By Brian Koonce
Staff Writer
VILLA RIDGE – One single word can convey hate, fear or prejudice, but it can also inspire a community of believers to rally around one another and pray.
Rose Hill Missionary Baptist Church was thrust into the spotlight June 2 when the “n-word” was found painted onto a SLOW – CHURCH AHEAD sign about 100 yards from the church.
A 116-year-old African-American church, Rose Hill was the site of a community-wide a prayer service in response to the vandalism June 6. The service focused on repentance and healing of the community in general and was built around 2 Chronicles 7:14: “If My people who are called by My name humble themselves and pray and seek My face and turn from their wicked ways, then I will hear from heaven, will forgive their sin and will heal their land.”
“It was a very uplifting and positive time,” said Robert Stevenson, Rose Hill’s pastor. “It wasn’t a time to make things worse, it was time for healing.”
The prayer service was full of people from six other churches in Franklin County Baptist Association as well as 14 other local churches. Attendance was evenly split between blacks and whites.
“It was a time to affirm that we are one in Christ, one family, and that we love one another,” said Jim Plymale, director of missions for Franklin County Baptist Association. “The tone was very hopeful and positive overall. Everyone knew what had happened, but it wasn’t a time to get together and bellyache.”
David Tolliver, executive director for the Missouri Baptist Convention (MBC), agreed that the prayer service did not focus on the act of vandalism or the actions of the unknown suspect. The focus was not on that the individual be punished but that he or she would get right with God. Tolliver compared the situation to Psalm 51. The Psalm is a prayer of repentance after David’s sin with Bathsheba and the murder of her husband. Despite all the people harmed through his actions, he acknowledges in verse 4 that he has sinned against God: “Against Thee and Thee only have I sinned.”

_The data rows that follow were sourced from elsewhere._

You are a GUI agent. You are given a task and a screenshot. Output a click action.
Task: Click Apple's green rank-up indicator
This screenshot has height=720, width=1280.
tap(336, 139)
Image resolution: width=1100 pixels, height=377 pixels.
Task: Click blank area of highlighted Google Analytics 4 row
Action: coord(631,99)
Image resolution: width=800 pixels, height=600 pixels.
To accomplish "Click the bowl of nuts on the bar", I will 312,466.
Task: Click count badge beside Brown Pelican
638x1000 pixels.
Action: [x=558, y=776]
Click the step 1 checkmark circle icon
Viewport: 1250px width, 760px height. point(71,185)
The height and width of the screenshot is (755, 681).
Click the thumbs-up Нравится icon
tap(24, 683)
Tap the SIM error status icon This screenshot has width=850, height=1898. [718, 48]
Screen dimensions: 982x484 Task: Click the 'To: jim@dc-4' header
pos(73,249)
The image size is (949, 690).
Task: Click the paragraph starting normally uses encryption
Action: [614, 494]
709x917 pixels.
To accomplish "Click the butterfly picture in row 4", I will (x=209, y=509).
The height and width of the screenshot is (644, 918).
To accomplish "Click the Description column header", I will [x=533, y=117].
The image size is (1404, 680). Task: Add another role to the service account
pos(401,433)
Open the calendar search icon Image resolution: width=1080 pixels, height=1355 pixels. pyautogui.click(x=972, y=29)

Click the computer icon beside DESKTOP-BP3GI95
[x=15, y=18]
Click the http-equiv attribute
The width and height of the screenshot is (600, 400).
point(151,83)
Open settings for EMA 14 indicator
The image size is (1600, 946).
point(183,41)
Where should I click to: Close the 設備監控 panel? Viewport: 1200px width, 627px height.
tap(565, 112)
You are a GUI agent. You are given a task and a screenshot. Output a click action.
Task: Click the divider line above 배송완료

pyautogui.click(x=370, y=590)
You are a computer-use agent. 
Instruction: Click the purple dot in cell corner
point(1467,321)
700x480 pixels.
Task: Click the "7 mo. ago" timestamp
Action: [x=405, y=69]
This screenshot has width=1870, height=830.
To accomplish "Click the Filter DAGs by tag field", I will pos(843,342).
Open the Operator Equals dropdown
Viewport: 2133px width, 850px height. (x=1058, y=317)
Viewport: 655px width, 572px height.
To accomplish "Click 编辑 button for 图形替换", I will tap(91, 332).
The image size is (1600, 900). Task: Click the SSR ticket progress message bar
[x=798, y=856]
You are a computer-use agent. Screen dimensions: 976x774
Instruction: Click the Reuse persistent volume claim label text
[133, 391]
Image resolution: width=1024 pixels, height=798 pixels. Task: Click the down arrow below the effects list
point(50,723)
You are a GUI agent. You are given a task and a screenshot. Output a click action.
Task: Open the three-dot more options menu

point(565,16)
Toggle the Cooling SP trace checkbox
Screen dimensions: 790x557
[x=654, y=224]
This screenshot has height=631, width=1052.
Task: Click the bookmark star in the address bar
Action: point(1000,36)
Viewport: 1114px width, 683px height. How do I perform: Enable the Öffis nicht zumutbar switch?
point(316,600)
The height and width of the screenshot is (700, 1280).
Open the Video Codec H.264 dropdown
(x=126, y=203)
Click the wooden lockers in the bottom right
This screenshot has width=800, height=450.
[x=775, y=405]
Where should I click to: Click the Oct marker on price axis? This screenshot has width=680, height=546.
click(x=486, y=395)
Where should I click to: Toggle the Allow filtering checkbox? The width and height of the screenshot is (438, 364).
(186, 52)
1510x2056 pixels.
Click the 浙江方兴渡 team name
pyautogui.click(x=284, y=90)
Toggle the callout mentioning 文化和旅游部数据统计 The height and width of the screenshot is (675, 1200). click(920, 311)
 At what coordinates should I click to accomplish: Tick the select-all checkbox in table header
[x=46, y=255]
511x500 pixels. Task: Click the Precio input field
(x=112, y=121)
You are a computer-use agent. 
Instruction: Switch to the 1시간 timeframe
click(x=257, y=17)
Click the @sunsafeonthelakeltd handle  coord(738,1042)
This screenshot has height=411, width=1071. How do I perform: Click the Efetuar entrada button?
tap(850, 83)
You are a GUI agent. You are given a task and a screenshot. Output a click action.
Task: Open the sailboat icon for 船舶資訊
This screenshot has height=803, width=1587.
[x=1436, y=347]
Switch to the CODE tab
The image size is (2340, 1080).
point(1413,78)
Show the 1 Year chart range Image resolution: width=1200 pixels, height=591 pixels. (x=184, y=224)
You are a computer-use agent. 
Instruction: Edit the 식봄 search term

“Whoever did this vandalism sinned against the people of Rose Hill Baptist Church and sinned against an entire race of people in our human eyes,” Tolliver said. “But the reality is that he sinned against a holy God. The people of Rose Hill were and are looking at this in that way. It is very appropriate.”
Plymale said the spirit of the prayer meeting was such that there is interest in doing them quarterly, even once the graffiti issue has passed. Stevenson said another meeting is being planned for September.
The Franklin County Sherriff’s Office began an investigation June 2, although vandalism is a very hard crime to solve. Stevenson said he’s has not heard anything from them regarding the investigation, but as far as and he and the church is concerned, that isn’t what is important.
“We’re not trying to create any animosity,” he said. “We’re just moving forward.”